No bubble in sight in the real estate market yet!
Over the past six years, prices across Germany have risen by an average of 20 percent, and in the seven largest German cities by as much as 46 percent. Given these rapid price increases, many prospective buyers are wondering if and when the trend might reverse. Real estate professionals, however, offer reassurance, at least in the medium term: the boom is not expected to turn into a bubble.
The development of the German real estate market is not comparable to the boom of the past decade in the USA or Spain. Market observers therefore currently see no danger of a crash: "Massive speculative price inflations, financed by risky loans, do not exist in Germany," explains Peter Czauderna of HypoVereinsbank.
Experts see signs of overheating only in sought-after locations in major cities like Munich, Hamburg, Frankfurt, and Stuttgart, where demand for apartments meets a steadily shrinking supply.

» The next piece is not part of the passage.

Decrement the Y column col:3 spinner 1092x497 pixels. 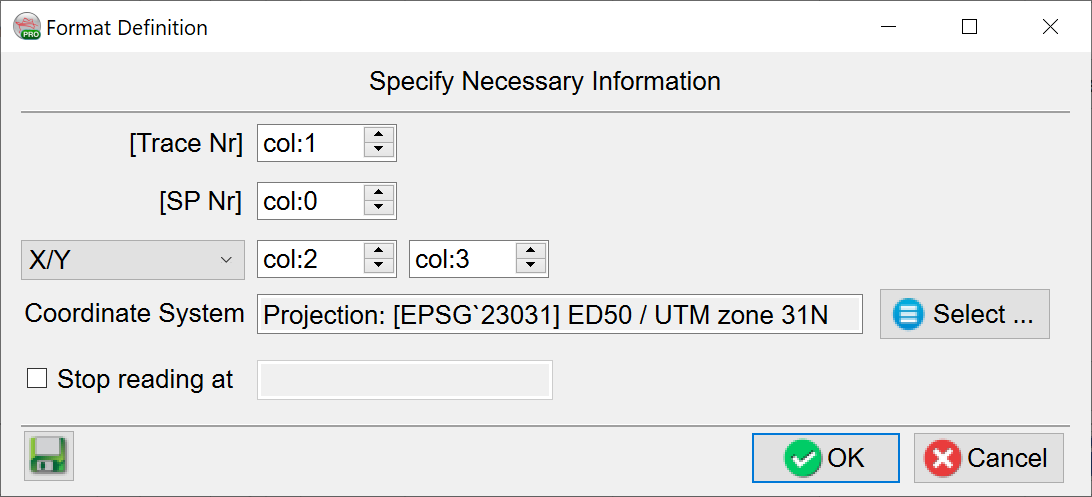pos(530,267)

Here, achievable returns are already below three percent.
Market observers therefore recommend investing in smaller and medium-sized cities with a solid economic base. These are secondary cities with positive population growth and good infrastructure, as is often the case with university towns. They offer growth potential with limited risk, more stable price developments, and higher rental yields. Cities near major cities or even the
secondary locations of metropolitan areas—that is, less desirable locations where rents sometimes rise even faster than property prices—are also worthwhile investments.
Neighborhoods with potential
“Buyers should not only examine the quality of the property, but also the potential of the neighborhood,” recommends Stefan Gawarecki, spokesperson for the board of directors of the mortgage broker Dr. Klein. “It is advisable to find out about the demographic and economic development of the region and about the municipal infrastructure plans.”
Michael Schäfer, an independent real estate agent at RE/MAX Immobilien Kontor Saarlouis, advises private buyers taking advantage of historically low interest rates on home loans to keep a close eye on their personal risks: "Favorable interest rates tempt people to take out large loans, which could become a problem when refinancing at significantly higher interest rates." Michael Schäfer therefore recommends a high initial repayment rate: The total interest plus principal repayment should be between 5 and 6 percent.
Anyone looking to use the property as an investment should pay attention to the price-to-rent ratio, advises Heike Nicodemus of Stiftung Warentest. "If it takes more than 20 years for the net rental income to cover the purchase price, there is a risk that a later sale will result in a loss."
What happens next?
“We continue to expect rising rents and, above all, rising purchase prices,” says Rainer Braun, Managing Director of the market research firm Empirca. However, given an increasingly saturated market and rising new construction activity, smaller increases must be expected in the medium term. “The real estate cycle will probably end when mortgage rates rise again,” predicts Max Herbst, owner of FMH Financial Consulting. Then, alternative forms of investment would once again become attractive to consumers. But an increase in the key interest rate is not yet in sight.